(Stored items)
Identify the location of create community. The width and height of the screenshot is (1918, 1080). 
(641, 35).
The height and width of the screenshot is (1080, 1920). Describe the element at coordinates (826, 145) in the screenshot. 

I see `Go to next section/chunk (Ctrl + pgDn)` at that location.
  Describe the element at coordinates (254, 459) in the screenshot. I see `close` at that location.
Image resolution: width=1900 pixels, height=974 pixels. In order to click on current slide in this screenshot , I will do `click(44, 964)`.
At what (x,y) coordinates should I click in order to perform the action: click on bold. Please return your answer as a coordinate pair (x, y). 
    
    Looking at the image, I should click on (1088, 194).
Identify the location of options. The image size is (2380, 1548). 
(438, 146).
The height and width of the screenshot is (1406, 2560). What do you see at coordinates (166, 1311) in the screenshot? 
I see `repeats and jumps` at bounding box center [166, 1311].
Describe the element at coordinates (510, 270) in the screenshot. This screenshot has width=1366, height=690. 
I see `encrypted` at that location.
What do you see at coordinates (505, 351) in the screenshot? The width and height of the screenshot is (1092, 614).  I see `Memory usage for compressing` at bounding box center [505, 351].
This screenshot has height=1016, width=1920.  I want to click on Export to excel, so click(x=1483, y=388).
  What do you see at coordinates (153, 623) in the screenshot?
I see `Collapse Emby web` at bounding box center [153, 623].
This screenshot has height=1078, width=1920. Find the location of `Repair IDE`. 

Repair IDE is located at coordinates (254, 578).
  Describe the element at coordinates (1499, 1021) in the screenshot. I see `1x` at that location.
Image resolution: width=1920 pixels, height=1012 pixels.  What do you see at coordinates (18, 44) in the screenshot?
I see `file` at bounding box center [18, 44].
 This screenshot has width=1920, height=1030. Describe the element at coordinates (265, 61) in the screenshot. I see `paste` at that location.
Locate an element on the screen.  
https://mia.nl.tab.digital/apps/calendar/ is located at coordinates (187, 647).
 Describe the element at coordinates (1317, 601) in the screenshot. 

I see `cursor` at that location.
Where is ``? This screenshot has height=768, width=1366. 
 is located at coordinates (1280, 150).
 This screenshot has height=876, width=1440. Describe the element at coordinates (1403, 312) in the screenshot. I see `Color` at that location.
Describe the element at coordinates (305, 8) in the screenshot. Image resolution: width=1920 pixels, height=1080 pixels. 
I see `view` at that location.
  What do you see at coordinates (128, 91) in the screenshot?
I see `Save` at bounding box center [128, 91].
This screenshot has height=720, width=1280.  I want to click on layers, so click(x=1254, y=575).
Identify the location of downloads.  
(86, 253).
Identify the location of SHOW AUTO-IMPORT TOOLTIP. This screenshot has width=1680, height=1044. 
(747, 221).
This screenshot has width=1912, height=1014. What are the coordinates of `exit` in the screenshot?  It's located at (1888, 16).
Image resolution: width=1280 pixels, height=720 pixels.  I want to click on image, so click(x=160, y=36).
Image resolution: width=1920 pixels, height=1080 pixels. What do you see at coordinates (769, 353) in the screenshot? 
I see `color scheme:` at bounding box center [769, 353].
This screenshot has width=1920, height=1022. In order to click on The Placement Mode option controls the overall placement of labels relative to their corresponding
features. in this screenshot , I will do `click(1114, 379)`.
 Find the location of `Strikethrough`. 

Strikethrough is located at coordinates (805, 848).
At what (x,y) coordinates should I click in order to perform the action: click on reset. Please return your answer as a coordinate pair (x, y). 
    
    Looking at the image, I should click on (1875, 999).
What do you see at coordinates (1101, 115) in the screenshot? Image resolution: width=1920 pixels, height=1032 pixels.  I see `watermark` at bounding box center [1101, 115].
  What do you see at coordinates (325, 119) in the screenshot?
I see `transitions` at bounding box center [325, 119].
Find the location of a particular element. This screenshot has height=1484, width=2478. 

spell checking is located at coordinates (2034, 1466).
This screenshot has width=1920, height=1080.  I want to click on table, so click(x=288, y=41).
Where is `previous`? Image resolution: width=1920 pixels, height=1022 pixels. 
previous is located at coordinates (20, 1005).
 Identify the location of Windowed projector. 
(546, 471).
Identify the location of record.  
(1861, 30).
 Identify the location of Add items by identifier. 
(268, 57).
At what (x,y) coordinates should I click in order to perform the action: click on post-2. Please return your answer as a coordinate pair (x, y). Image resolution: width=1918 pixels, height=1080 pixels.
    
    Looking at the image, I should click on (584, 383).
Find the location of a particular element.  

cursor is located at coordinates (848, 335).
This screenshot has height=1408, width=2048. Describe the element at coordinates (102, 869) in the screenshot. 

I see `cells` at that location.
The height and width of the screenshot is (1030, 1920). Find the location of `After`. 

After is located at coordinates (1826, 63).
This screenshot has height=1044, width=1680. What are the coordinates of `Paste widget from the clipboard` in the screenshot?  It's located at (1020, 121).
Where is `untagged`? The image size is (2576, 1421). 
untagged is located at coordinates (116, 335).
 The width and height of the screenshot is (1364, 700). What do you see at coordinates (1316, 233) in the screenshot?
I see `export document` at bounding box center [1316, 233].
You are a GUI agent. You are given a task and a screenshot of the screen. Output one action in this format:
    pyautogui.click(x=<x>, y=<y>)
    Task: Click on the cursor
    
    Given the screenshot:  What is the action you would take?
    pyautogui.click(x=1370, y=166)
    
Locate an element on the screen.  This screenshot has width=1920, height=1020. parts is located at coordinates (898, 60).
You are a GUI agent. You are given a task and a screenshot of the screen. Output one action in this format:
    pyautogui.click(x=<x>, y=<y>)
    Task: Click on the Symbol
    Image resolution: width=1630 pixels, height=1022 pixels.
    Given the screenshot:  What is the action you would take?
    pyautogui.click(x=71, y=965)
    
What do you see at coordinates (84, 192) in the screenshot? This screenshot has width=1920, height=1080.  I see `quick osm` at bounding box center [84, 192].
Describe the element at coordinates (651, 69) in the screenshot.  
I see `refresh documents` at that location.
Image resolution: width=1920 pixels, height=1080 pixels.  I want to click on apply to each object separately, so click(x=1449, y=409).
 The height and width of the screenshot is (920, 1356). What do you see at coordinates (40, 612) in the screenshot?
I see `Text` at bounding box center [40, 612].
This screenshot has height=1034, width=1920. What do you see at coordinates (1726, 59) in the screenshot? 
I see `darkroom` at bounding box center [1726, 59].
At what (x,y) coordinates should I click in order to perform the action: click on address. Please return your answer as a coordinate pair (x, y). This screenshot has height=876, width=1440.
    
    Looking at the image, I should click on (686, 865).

__Goal__. Quote the lines of the stored items above word for word, starting at the line that contains "Image resolution: width=1280" and ending at the line that contains "Strikethrough is located".

__Exercise solution__.
Image resolution: width=1280 pixels, height=720 pixels.  I want to click on image, so click(x=160, y=36).
Image resolution: width=1920 pixels, height=1080 pixels. What do you see at coordinates (769, 353) in the screenshot? 
I see `color scheme:` at bounding box center [769, 353].
This screenshot has width=1920, height=1022. In order to click on The Placement Mode option controls the overall placement of labels relative to their corresponding
features. in this screenshot , I will do `click(1114, 379)`.
 Find the location of `Strikethrough`. 

Strikethrough is located at coordinates (805, 848).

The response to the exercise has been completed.